Items from a dataset
----

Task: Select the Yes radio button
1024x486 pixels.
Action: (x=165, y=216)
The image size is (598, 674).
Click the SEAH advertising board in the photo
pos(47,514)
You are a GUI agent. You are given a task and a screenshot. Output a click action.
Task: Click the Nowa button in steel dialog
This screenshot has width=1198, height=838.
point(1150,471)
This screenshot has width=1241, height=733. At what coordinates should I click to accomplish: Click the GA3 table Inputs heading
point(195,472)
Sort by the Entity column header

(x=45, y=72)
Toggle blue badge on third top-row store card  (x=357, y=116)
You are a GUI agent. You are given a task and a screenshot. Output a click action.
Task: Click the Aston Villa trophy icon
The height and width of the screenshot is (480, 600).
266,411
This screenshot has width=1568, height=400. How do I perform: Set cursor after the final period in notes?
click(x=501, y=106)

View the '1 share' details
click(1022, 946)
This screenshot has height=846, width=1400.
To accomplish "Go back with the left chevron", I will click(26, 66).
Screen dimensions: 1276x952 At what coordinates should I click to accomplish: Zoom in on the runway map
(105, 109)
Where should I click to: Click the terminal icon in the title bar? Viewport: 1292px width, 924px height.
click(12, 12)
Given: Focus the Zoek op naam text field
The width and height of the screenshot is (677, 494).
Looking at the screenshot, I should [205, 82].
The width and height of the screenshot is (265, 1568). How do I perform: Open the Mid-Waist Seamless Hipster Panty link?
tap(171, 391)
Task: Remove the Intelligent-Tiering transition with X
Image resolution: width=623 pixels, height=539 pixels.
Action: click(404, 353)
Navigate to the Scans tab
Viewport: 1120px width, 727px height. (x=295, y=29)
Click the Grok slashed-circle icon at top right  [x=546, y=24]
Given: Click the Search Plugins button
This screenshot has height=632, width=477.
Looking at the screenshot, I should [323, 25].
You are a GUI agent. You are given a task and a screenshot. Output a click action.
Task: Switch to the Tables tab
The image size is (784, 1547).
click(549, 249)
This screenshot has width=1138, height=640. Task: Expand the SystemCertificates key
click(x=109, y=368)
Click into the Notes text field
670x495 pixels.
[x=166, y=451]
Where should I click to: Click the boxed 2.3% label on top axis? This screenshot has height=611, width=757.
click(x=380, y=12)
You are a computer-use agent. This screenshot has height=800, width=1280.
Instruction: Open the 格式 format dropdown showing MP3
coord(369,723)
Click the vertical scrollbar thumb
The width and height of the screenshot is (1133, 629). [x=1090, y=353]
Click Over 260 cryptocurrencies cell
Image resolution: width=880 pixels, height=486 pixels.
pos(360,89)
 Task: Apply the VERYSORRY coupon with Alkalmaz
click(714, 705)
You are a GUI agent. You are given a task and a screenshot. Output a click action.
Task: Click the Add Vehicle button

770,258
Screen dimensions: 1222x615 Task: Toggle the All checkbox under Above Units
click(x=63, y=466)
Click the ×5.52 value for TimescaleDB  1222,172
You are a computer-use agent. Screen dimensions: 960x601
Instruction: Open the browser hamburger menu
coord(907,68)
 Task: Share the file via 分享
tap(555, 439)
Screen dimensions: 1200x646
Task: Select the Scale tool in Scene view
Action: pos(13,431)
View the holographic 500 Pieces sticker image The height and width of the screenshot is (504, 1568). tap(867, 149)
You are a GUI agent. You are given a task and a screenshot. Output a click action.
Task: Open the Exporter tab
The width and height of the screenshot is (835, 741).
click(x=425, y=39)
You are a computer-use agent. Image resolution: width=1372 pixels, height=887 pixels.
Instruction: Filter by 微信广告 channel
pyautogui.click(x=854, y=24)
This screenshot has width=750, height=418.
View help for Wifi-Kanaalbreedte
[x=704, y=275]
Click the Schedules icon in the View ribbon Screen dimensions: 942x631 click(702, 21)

----

◆ Assigned task: Return each line of the data where the word "computer" appears.

◆ The completed task:
You are a computer-use agent. This screenshot has height=800, width=1280.
You are a computer-use agent. Screen dimensions: 960x601
You are a computer-use agent. Image resolution: width=1372 pixels, height=887 pixels.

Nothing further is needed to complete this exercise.